It looks like I’ll be on WLNY TV’s morning show here in the NYC area (channel 10/55–it’s now a CBS affiliate) tomorrow morning, sometime between 7:15-8am, to talk about The Dark Knight Rises. I’ll be using MY BANE VOICE!

The Dark Knight Rises thoughts

July 19, 2012

SPOILER ALERT in the basic tonal, “what did I think of it,” “I liked this storyline and that character” kind of way. I’m not blowing any secrets or anything.

My favorite thing about The Dark Knight Rises was Bane’s voice. That’s not a joke. It’s not a backhanded compliment, given that TDKR is my favorite of the three Christopher Nolan Batman movies. (Not the highest bar to clear, admittedly, but still.) No, Bane’s voice is legitimately wonderful. Theatrical, grandiose, mocking, filled with evil good cheer, ending every sentence on AN UP NOTE! As a friend of mine put it, since Tom Hardy’s mouth is obscure for the duration of the film by Bane’s mouthpiece mask, it’s entirely possible all his dialogue was ADR’d by Brian Blessed. It’s an over-the-top supervillainish delight from start to finish. I’m going to start using it EVERY DAY! I’m going to order VEGETARIAN BURRITOS THIS WAY!

Take this flash of joyous weirdness as a sign that in The Dark Knight Rises, Christopher Nolan has almost entirely jettisoned the flaws that marred, well, every other Christopher Nolan movie I’ve seen. There are no massive, gaping holes in the plot: The doomsday weapon makes sense, the tasks each player takes up on the road to the climax make sense, the reasons people are or aren’t able to do certain things throughout the course of the film make sense. The character motivations are rock solid as well: For once, Batman’s professed goals and his methods line up, the more superfluous elements of the villain’s plan are adequately explained and justified, and you’re never once required to swallow outrageous out-of-character behavior by anyone in service of the needs of the story. Nor are you ever suddenly required to invest a ton of your dramatic interest into someone you actually don’t care about — no random MTA employees narrating the path of the doomsday device, no boatfuls of commuters and criminals upon whom the climax rests, no making us pretend to think Harvey Dent is the second coming of Jesus Christ. Best of all, the tedious, dorm-room-bullshit-session dueling speeches about morality and the nature of heroism are gone. The villains are motivated by fanaticism and, even better for a superhero vs. supervillain story, straight-up revenge. The heroes are heroes because they try to stop people from murdering other people. There’s no need to gussy it up any further than that.
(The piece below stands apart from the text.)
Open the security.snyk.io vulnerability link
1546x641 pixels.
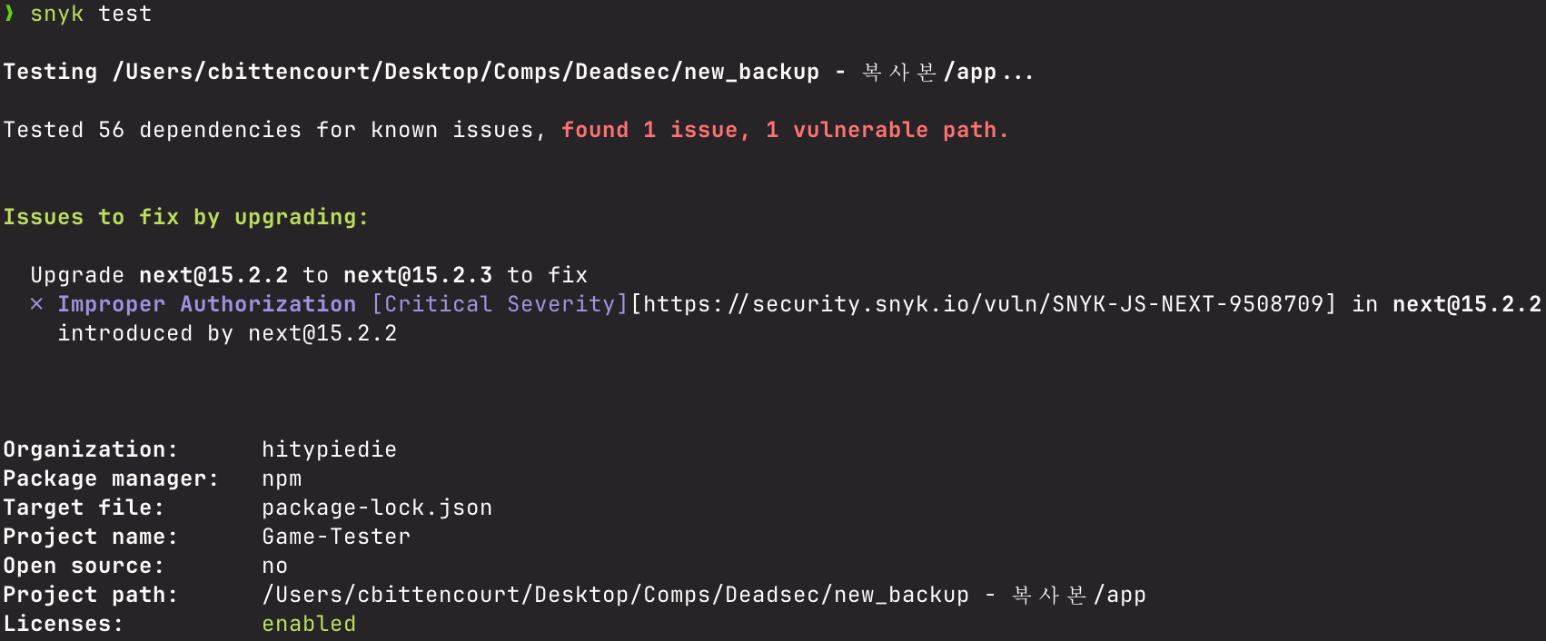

Everyone looks and sounds great, too. Bane especially: Tom Hardy is a gorilla, he’s got a fabulous winter coat, and jesus I really couldn’t oversell that voice if I tried. Christian Bale looks like he’s been running a 101-degree fever for five years. Anne Hathaway looks like the perfected T-1000 to the Kristen Stewart/Krysten Ritter prototype models, and her Catwoman’s wit, competence, and mission-to-mission, fight-to-fight success ratio make her basically the Batman you kinda wish you’d had throughout the whole series. Joseph Gordon-Levitt’s weirdly-prominent-but-okay-I’ll-roll-with-it young cop is just so handsome in his dress blues and detective suit I could die. I love the way Gary Oldman wears that mustache. There’s funny cameo after funny cameo, including two that brought down the house (one unintentionally, I think); my favorite was Officer Jack Bass.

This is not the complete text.